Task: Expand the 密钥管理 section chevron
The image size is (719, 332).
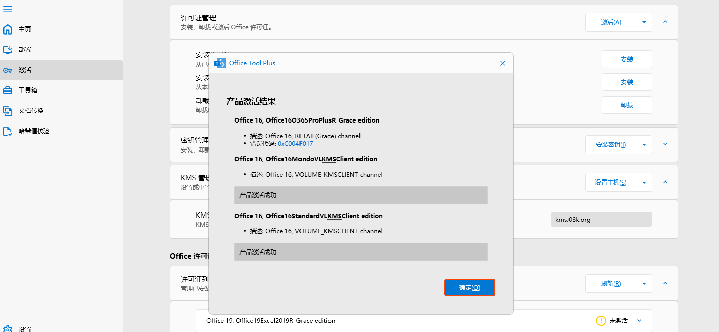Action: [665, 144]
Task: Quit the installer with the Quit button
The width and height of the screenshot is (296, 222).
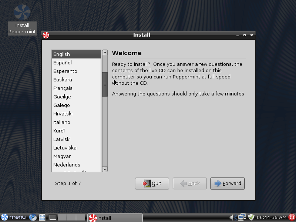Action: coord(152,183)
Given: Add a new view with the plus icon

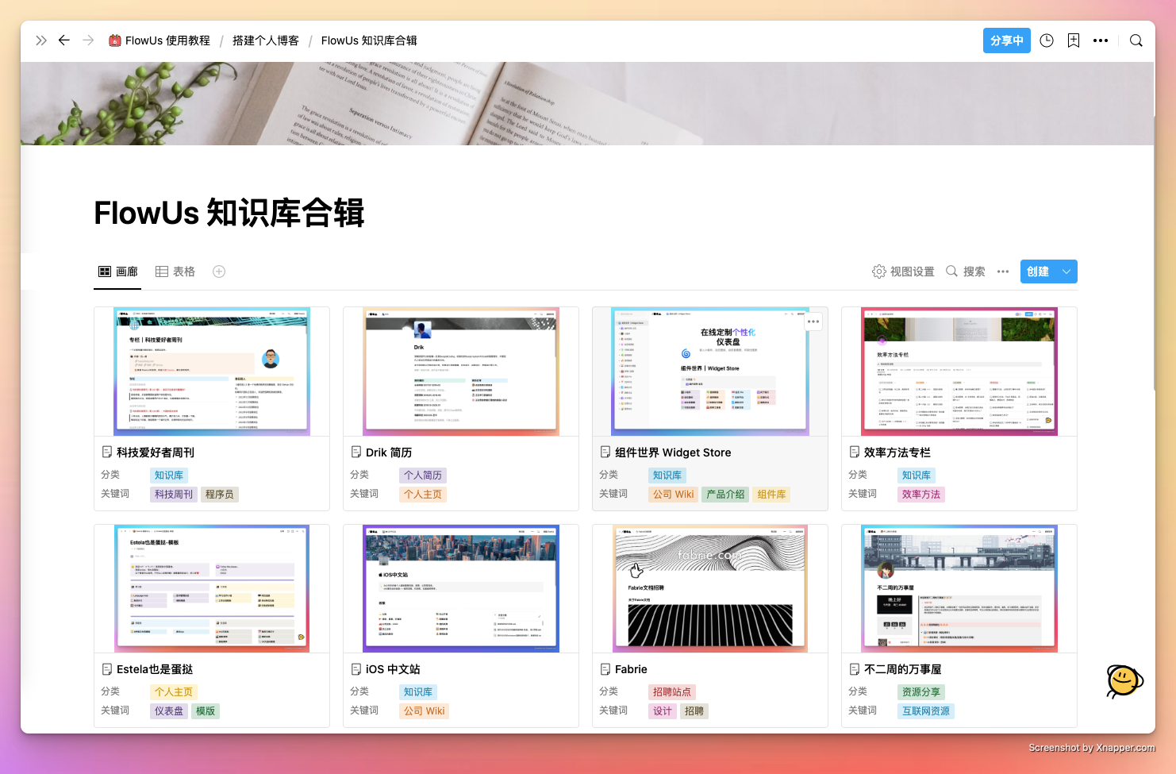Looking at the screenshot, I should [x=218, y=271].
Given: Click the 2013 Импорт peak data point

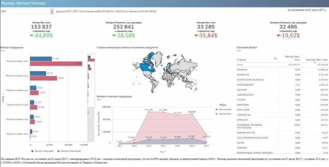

> _本题任务_
将上面所有行逐字照录一遍，答案中略去图片。

> _任务答案_
Task: Expand the 密钥管理 section chevron
The image size is (719, 332).
Action: [665, 144]
Task: Quit the installer with the Quit button
The width and height of the screenshot is (296, 222).
Action: coord(152,183)
Given: Add a new view with the plus icon

Looking at the screenshot, I should [x=218, y=271].
Given: Click the 2013 Импорт peak data point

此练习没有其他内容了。